To test the quality of the randomization, calculate the average number of pageviews for the treated group and for the control group. Do they look similar?

Exercise 7

“Similar” is a tricky concept – obviously, we expect some differences across groups since users were randomly divided across treatment arms. The question is whether the differences between groups are larger than we’d expect to emerge given our random assignment process. To evaluate this, let’s use a ttest to test the statistical significance of the differences we see.

Note: Remember that scipy functions don’t accept pandas objects, so you use a scipy function, you have to pass the numpy vectors underlying your data with the .values operator (e.g. df.my_column.values).

Does the difference in pageviews look statistically significant?

Exercise 8

Pageviews is not the only “pre-treatment” variable in this data we can use to evaluate balance/use as a guardrail metric. What other measure is pre-treatment? Review the description of the experiment if you’re not sure.

Exercise 9

Check if the other pre-treatment variable is also balanced.

# Yup, good balance! Difference has a p-value of only 0.93!

Estimating the Effect of Experiment

Exercise 10

Now that we’ve established we have good balance (meaning we think randomization was likely successful), we can evaluate the effects of the experiment. Test whether the OEC and the metric you don’t want affected have different average values in the control group and treatment group.

Because we’ve randomized, this is a consistent estimate of the Average Treatment Effect of Udacity’s website change.

Did Udacity achieve their goals?

Note: You may discover some issues with your data. Can you figure out what’s going on, and adjust?

Exercise 11

One of the magic things about experiments is that all you have to do is compare averages to get an average treatment effect. However, you can do other things to try and increase the statistical power of your experiments, like add controls in a linear regression model.

As you likely know, a bivariate regression is exactly equivalent to a t-test, so let’s start by re-estimating the effect of treatment on your OEC using a linear regression.
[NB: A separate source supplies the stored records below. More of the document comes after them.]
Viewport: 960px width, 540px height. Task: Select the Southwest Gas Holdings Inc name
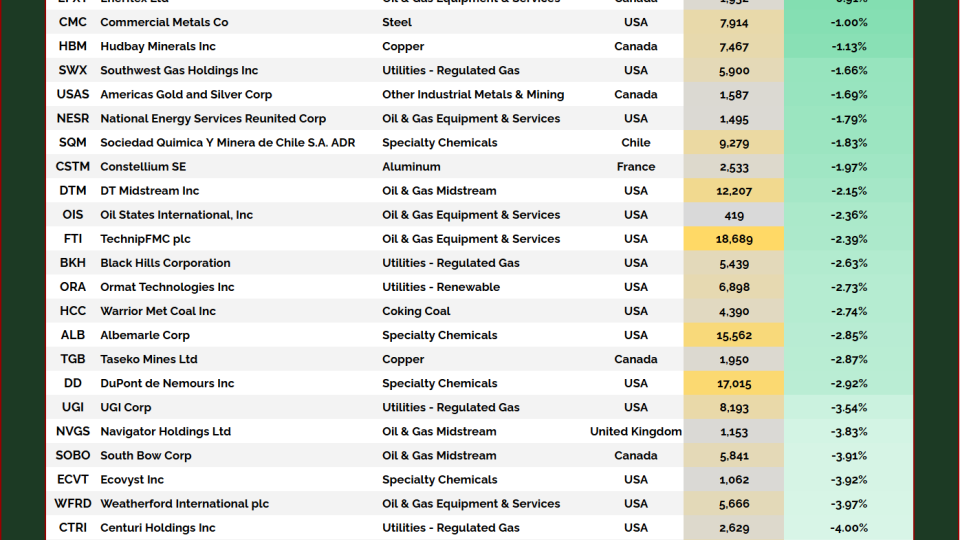[178, 70]
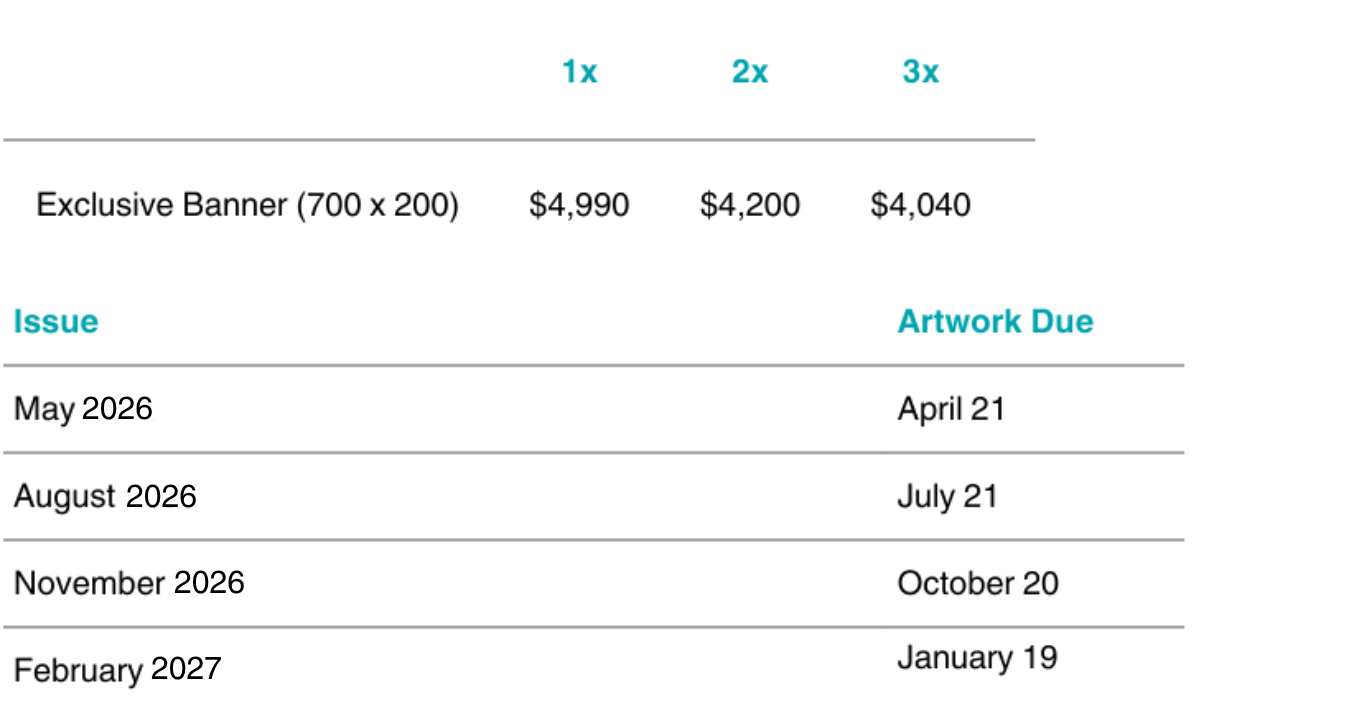Click the February 2027 issue entry
The height and width of the screenshot is (716, 1360).
click(x=117, y=669)
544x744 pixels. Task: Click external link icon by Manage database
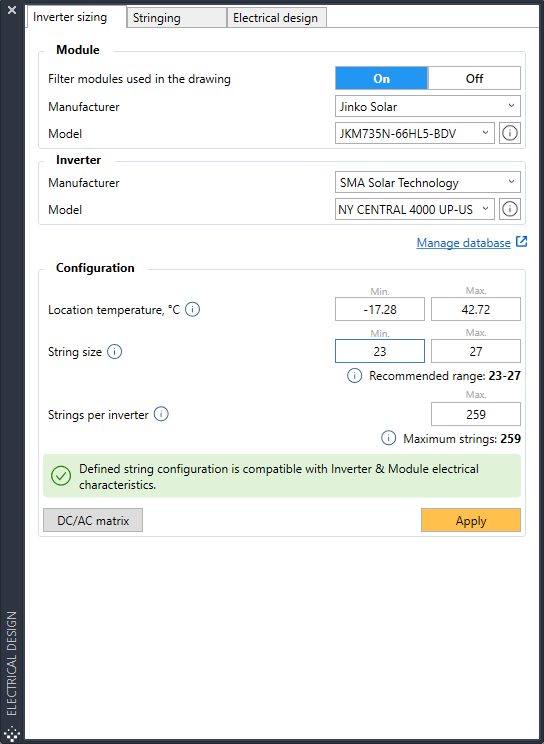tap(522, 242)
Can you replicate the results from your t-test? They shouldn’t just be close—they should be numerically equivalent (i.e. exactly the same to the limits of floating point number precision).

Exercise 12

Now add indicator variables for the day of each observation. Do the standard errors on your treatment variable change? If so, in what direction?

You should have found that your standard errors decreased by about 30%—this is why, although just comparing means works, if you have additional variables you should add them as covariates in your analysis. Moreover, in other settings you may find this effect is even larger – the date indicators we added to our data are perfectly balanced between treatment and control, so we aren’t adding a lot of data to the model by adding them as variables. As we’ll see in later exercises, adding variables like “gender” or “age” (which will never be perfectly balanced across treatment and control) will help even more.

Exercise 13

Given your results, what would you tell Udacity about their trial?

Exercise 14

As a last exercise, instead of adding indicators for each date, add indicators for day of the week (e.g. Monday, Tuesday, etc.).

(This is just for data manipulation practice!)